Computers are Lousy Random Number Generators

codinghorror · November 17, 2006, 12:00am

The .NET framework provides two random number generators. The first is System.Random. But is it really random?

This is a companion discussion topic for the original blog entry at: http://www.codinghorror.com/blog/2006/11/computers-are-lousy-random-number-generators.html

codinghorror · November 19, 2006, 12:00am

One (very) crude test for randomness is how compressible the data is. I used WinRAR’s “best” compression method on 1 megabyte of pseudo-random data, and both times the file ended up larger after compression. Here’s an amusing related anecdote from Larry Osterman:

https://web.archive.org/web/20070120180055/http://blogs.msdn.com/larryosterman/archive/2005/04/19/409723.aspx

codinghorror · November 19, 2006, 12:00am

http://www.fourmilab.ch/random/ provides a nice tool for quantitatively measuring randomness

ent.exe results for 1 million System.Random bytes:

Entropy = 7.999794 bits per byte.

Optimum compression would reduce the size
of this 1000000 byte file by 0 percent.

Chi square distribution for 1000000 samples is 286.23, and randomly
would exceed this value 10.00 percent of the times.

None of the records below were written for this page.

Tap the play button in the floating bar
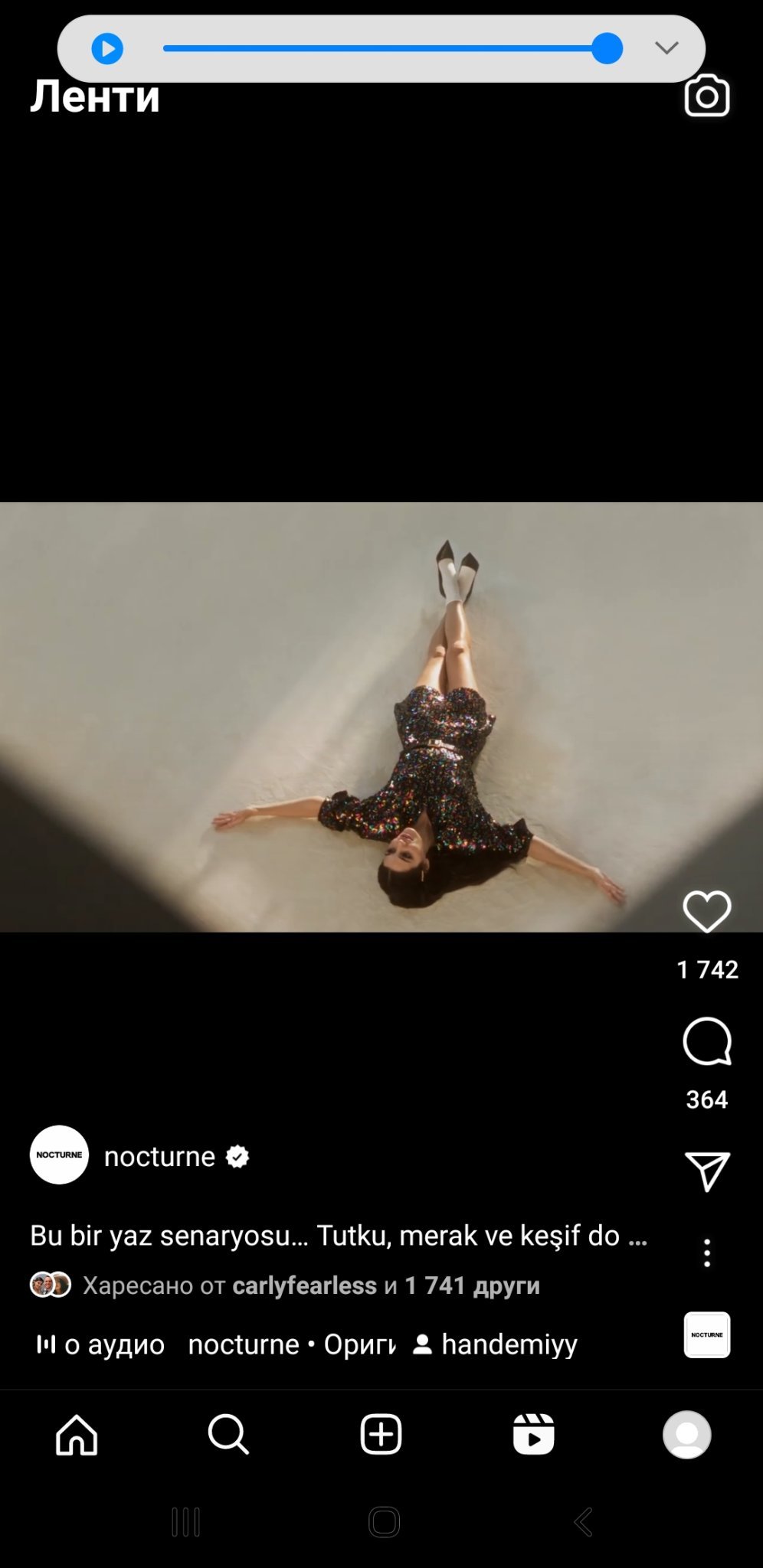763x1568 pixels. 107,49
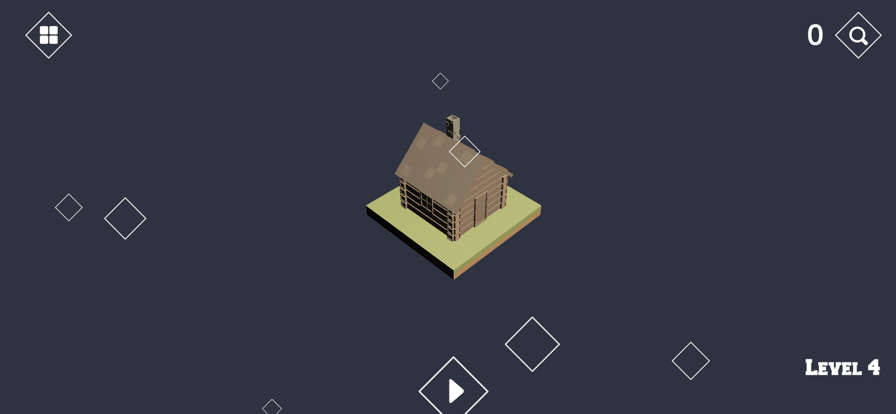Start the level with the play button

454,390
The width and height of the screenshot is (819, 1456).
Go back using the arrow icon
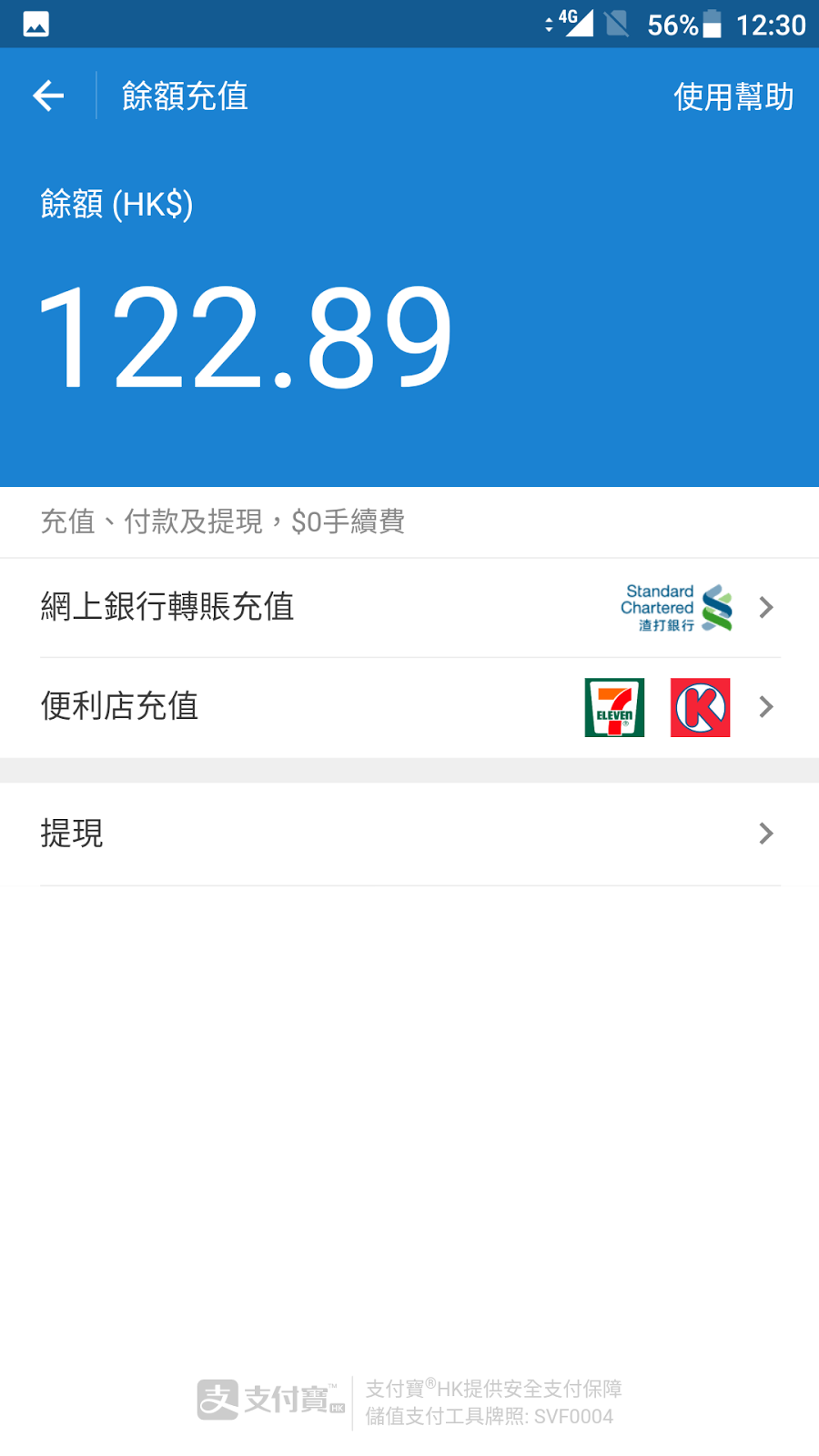point(48,96)
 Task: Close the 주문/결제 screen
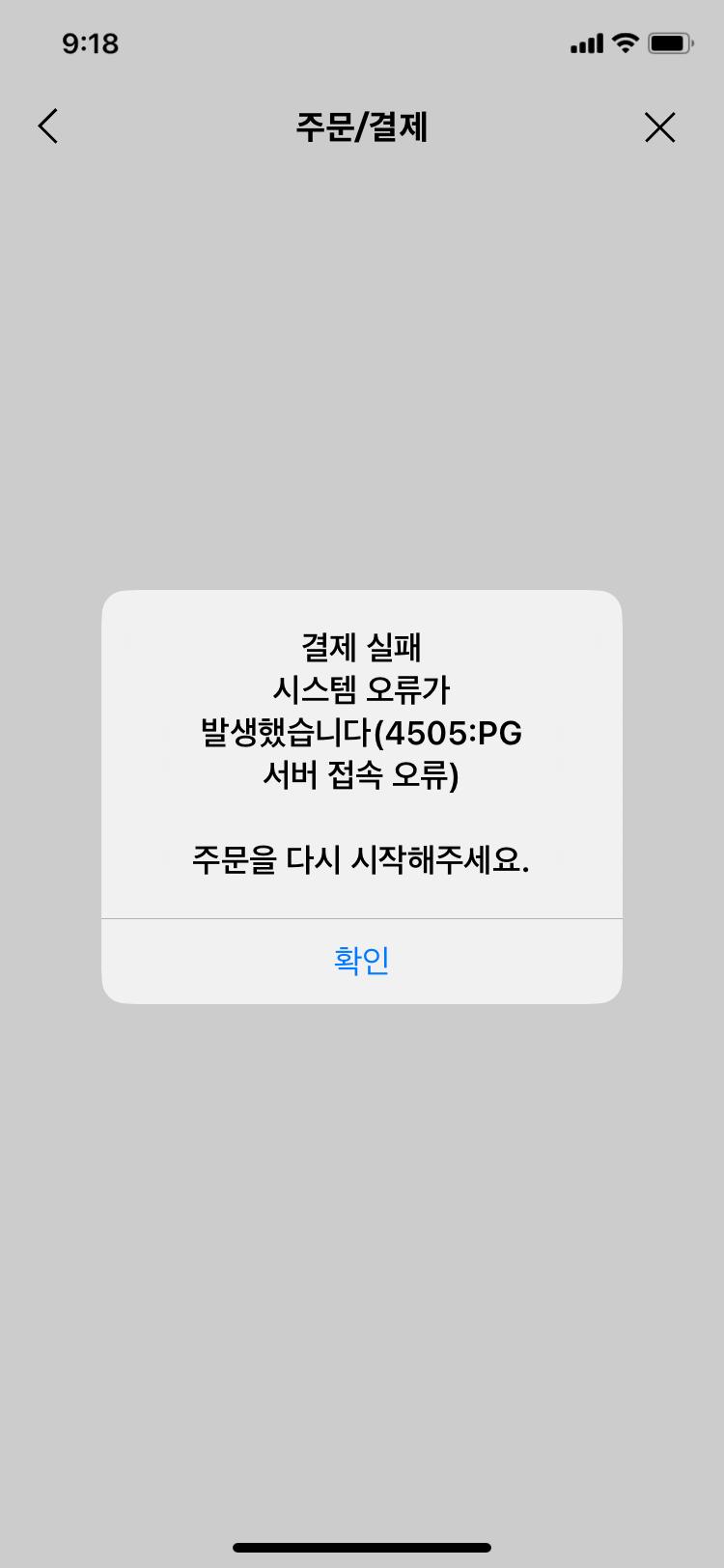pyautogui.click(x=659, y=127)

Arithmetic mean value of data bytes is 127.4788 (127.5 = random).
Monte Carlo value for Pi is 3.138900556 (error 0.09 percent).
Serial correlation coefficient is 0.001206 (totally uncorrelated = 0.0).

ent.exe results for 1 million System.Encryption.RandomNumberGenerator bytes

Entropy = 7.999816 bits per byte.

Optimum compression would reduce the size
of this 1000000 byte file by 0 percent.

Chi square distribution for 1000000 samples is 254.68, and randomly
would exceed this value 50.00 percent of the times.

Arithmetic mean value of data bytes is 127.4412 (127.5 = random).
Monte Carlo value for Pi is 3.148140593 (error 0.21 percent).
Serial correlation coefficient is 0.000330 (totally uncorrelated = 0.0).

codinghorror · November 19, 2006, 12:00am

ent.exe results for 1 million http://www.random.org bytes:

Entropy = 7.999818 bits per byte.

Optimum compression would reduce the size
of this 1000000 byte file by 0 percent.

Chi square distribution for 1000000 samples is 251.58, and randomly
would exceed this value 50.00 percent of the times.

Arithmetic mean value of data bytes is 127.5342 (127.5 = random).
Monte Carlo value for Pi is 3.143316573 (error 0.05 percent).
Serial correlation coefficient is -0.000293 (totally uncorrelated = 0.0).

So it looks like the System.Encryption.RNG method is significantly closer to true random. Or at least the statistics are in line – with the exception of the Monte Carlo Pi calculation, which is really off!

Ted_Chen · November 19, 2006, 12:00am

Funny thing is, people aren’t that random either. As anyone to pick 5 ‘random’ numbers from 1-20, and you get a distribution that’s generally spaced out.

A genuinely random pick has no preference to spacing.

Having a human in the loop is generally worse than using a prng. That’s why the Rand is such a valuable reference - it removes our own peculuarities for what we ourselves deem as ‘random’ numbers.

Taylor · November 19, 2006, 12:00am

Even the WASTE method isn’t really random. People aren’t going to randomly move their mouse, there is some sort of pattern to it. It’s just the same idea that asking a person to select a random number is not really random either, because we have a predisposition to select certain numbers.

The very philosophical might even suggest that there is in fact nothing random at all, about anything, anywhere. It’s only that we lack data and/or methods of prediction.

DMB · November 20, 2006, 12:00am

It’s easy for a computer to generate random data. It can collect entropy from the noise of the input channel of the sound card. Perfect, random, thermionic noise - no extra devices required. Sometimes I wonder why not a single soul thought of doing this yet. Of course you can’t generate millions of random numbers per second this way, but a few per second is easily doable I’d say.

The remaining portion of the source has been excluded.